O dia 1 de abril de 2026 entrou para a história de Cernache como o momento da restauração de um orgulho antigo. Quase dois séculos depois de ter perdido a sua autonomia administrativa, a freguesia viu finalmente aprovada, na Assembleia da República, a reposição do estatuto de vila.
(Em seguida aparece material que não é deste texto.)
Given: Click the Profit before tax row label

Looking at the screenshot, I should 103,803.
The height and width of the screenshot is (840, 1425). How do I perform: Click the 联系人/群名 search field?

O diploma reconhece o peso histórico, social e económico de uma localidade que nunca aceitou o despromovimento sofrido durante as reformas do século XIX.
A história da perda deste estatuto remonta ao Decreto de 6 de novembro de 1836. No âmbito da profunda reorganização administrativa levada a cabo por Passos Manuel, que extinguiu cerca de 498 concelhos em todo o país, Cernache viu o seu município ser dissolvido.
Até então, a localidade gozava de uma posição de prestígio: elevada a vila por carta de D. João I em 1420 e com foral outorgado em 1514, Cernache era uma sede de concelho com ampla jurisdição e reconhecida autonomia face à cidade de Coimbra.
Com uma área de 20 km² e uma localização privilegiada a apenas 8 km de Coimbra, a restituição do estatuto de vila é encarada como um catalisador para o futuro. “Trata-se da correção de uma injustiça e da restituição de um valor que Cernache nunca deveria ter perdido”, refere o Executivo de Cernache, que deslocou-se até Lisboa para receber com grande entusiasmo esta boa-nova.
Para os cernachenses, o 1 de abril deixa de ser o “dia das mentiras” para passar a ser, oficialmente, o dia de uma verdade histórica recuperada.